▶ Exercises to complete
#1 Summarize the AWK discussion in two sentences.
#2 Decide whether each statement agrees with the AWK discussion, answering yes or no and quoting the words that settle it: (a) przemoc would rather write a proper Perl, Python or Ruby script than a line of piped shell commands. (b) The pcspk project is described as actively maintained. (c) The Siemens ringtone converter requires gawk.
#3 Reproduce word for word everything in the AWK discussion from "seems more natural" down to "to (almost drop-in)".
-- begin Source text --
For what it's worth (you may know this but maybe not everyone does), Ruby also
provides the -i flag.

------
przemoc
Nice article. I use AWK and sed all the time. I still prefer writing some
piped shell commands in one (sometimes lengthy) line than proper
perl/python/ruby script, unless it's really needed. Why? It (paradoxically?)
seems more natural to me in shell environments (and often can be done much
more quickly that way).

Example of AWK usage from my old (currently unmaintained! and insecure!) pcspk
project (<http://download.przemoc.net/pcspk>) is "Siemens ringtone converter":
<https://gist.github.com/943386> (actually it requires gawk, which has nice
extensions)

------
lloeki
This is both the most useful and engaging introduction to AWK that I've read
_and_ the most intense deprecation signal by showing how to (almost drop-in)
-- end Source text --
-- begin Information supplied --
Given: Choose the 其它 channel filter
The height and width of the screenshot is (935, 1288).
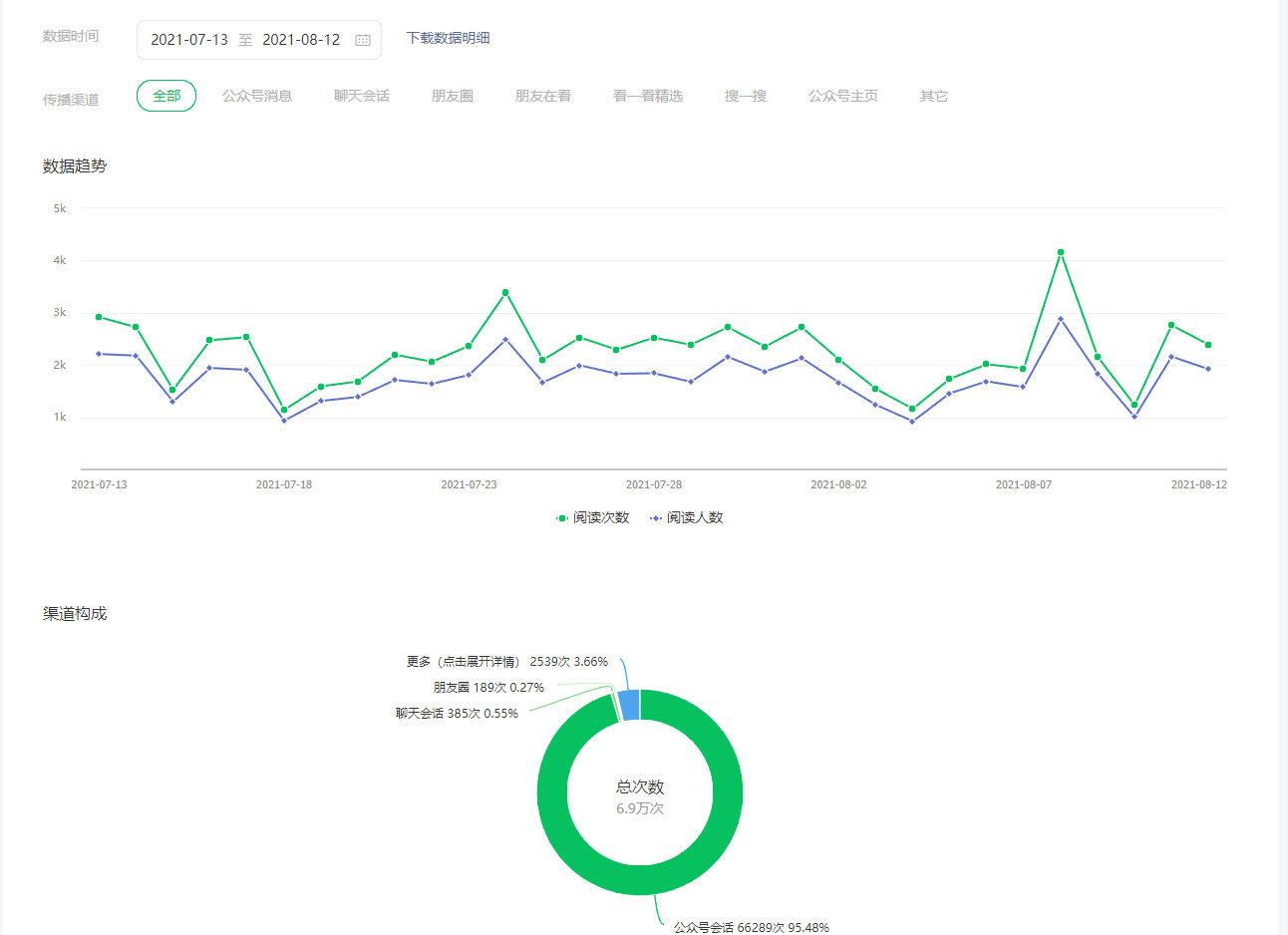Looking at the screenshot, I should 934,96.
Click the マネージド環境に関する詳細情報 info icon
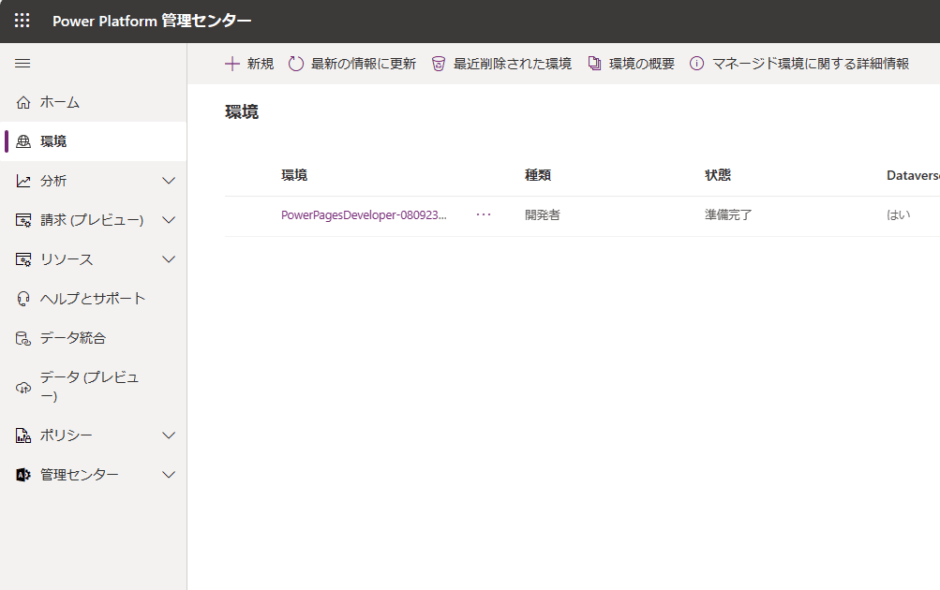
-- end Information supplied --
▶ Solved tasks
#1 One commenter notes that Ruby also provides the -i flag. Another, przemoc, says they use AWK and sed constantly and, unless it is really needed, prefer one-line piped shell commands to proper Perl, Python or Ruby scripts; przemoc also points to an AWK "Siemens ringtone converter" from the pcspk project that requires gawk.

#2
(a) No: "I still prefer writing some piped shell commands in one (sometimes lengthy) line than proper perl/python/ruby script, unless it's really needed."
(b) No: "currently unmaintained! and insecure!"
(c) Yes: "actually it requires gawk, which has nice extensions"

#3
seems more natural to me in shell environments (and often can be done much
more quickly that way).

Example of AWK usage from my old (currently unmaintained! and insecure!) pcspk
project (<http://download.przemoc.net/pcspk>) is "Siemens ringtone converter":
<https://gist.github.com/943386> (actually it requires gawk, which has nice
extensions)

------
lloeki
This is both the most useful and engaging introduction to AWK that I've read
_and_ the most intense deprecation signal by showing how to (almost drop-in)